Top of DATA FOR PROCESSING
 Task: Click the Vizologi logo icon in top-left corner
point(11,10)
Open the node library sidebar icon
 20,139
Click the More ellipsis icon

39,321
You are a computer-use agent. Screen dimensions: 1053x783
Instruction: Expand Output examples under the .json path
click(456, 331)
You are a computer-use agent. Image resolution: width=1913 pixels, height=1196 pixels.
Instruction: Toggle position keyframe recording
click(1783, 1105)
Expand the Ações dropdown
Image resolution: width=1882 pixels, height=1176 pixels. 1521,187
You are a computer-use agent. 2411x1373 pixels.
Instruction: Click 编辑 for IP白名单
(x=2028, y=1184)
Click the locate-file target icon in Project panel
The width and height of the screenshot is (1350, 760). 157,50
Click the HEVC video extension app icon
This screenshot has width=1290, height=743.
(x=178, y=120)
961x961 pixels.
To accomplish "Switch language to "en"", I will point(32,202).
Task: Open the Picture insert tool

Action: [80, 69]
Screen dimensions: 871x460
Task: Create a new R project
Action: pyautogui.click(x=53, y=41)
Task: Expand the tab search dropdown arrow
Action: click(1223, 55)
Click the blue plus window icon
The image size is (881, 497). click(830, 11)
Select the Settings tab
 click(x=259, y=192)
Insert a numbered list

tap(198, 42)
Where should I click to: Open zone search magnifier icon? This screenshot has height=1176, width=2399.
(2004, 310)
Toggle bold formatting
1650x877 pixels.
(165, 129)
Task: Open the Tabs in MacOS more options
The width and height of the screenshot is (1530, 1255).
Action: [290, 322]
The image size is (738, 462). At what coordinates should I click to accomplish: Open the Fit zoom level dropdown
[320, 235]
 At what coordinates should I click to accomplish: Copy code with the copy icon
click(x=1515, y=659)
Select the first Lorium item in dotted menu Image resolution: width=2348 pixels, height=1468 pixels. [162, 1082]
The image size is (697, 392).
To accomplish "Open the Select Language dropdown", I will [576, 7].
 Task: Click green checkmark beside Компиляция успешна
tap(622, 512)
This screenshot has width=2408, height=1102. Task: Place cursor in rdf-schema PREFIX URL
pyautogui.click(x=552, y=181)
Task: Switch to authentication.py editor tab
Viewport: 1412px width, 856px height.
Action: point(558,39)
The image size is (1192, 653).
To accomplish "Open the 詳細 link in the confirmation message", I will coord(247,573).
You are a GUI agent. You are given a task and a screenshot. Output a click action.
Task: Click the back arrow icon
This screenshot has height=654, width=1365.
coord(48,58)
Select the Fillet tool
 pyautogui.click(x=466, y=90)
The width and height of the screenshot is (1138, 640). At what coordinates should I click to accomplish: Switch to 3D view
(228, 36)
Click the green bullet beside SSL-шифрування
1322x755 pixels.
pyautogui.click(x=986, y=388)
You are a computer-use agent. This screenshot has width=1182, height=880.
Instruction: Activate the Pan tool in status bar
Bottom of DATA FOR PROCESSING
Repeat each entry exactly as it was given.

 Task: Click the Vizologi logo icon in top-left corner
point(11,10)
Open the node library sidebar icon
 20,139
Click the More ellipsis icon

39,321
You are a computer-use agent. Screen dimensions: 1053x783
Instruction: Expand Output examples under the .json path
click(456, 331)
You are a computer-use agent. Image resolution: width=1913 pixels, height=1196 pixels.
Instruction: Toggle position keyframe recording
click(1783, 1105)
Expand the Ações dropdown
Image resolution: width=1882 pixels, height=1176 pixels. 1521,187
You are a computer-use agent. 2411x1373 pixels.
Instruction: Click 编辑 for IP白名单
(x=2028, y=1184)
Click the locate-file target icon in Project panel
The width and height of the screenshot is (1350, 760). 157,50
Click the HEVC video extension app icon
This screenshot has width=1290, height=743.
(x=178, y=120)
961x961 pixels.
To accomplish "Switch language to "en"", I will point(32,202).
Task: Open the Picture insert tool

Action: [80, 69]
Screen dimensions: 871x460
Task: Create a new R project
Action: pyautogui.click(x=53, y=41)
Task: Expand the tab search dropdown arrow
Action: click(1223, 55)
Click the blue plus window icon
The image size is (881, 497). click(830, 11)
Select the Settings tab
 click(x=259, y=192)
Insert a numbered list

tap(198, 42)
Where should I click to: Open zone search magnifier icon? This screenshot has height=1176, width=2399.
(2004, 310)
Toggle bold formatting
1650x877 pixels.
(165, 129)
Task: Open the Tabs in MacOS more options
The width and height of the screenshot is (1530, 1255).
Action: [290, 322]
The image size is (738, 462). At what coordinates should I click to accomplish: Open the Fit zoom level dropdown
[320, 235]
 At what coordinates should I click to accomplish: Copy code with the copy icon
click(x=1515, y=659)
Select the first Lorium item in dotted menu Image resolution: width=2348 pixels, height=1468 pixels. [162, 1082]
The image size is (697, 392).
To accomplish "Open the Select Language dropdown", I will [576, 7].
 Task: Click green checkmark beside Компиляция успешна
tap(622, 512)
This screenshot has width=2408, height=1102. Task: Place cursor in rdf-schema PREFIX URL
pyautogui.click(x=552, y=181)
Task: Switch to authentication.py editor tab
Viewport: 1412px width, 856px height.
Action: point(558,39)
The image size is (1192, 653).
To accomplish "Open the 詳細 link in the confirmation message", I will coord(247,573).
You are a GUI agent. You are given a task and a screenshot. Output a click action.
Task: Click the back arrow icon
This screenshot has height=654, width=1365.
coord(48,58)
Select the Fillet tool
 pyautogui.click(x=466, y=90)
The width and height of the screenshot is (1138, 640). At what coordinates should I click to accomplish: Switch to 3D view
(228, 36)
Click the green bullet beside SSL-шифрування
1322x755 pixels.
pyautogui.click(x=986, y=388)
You are a computer-use agent. This screenshot has width=1182, height=880.
Instruction: Activate the Pan tool in status bar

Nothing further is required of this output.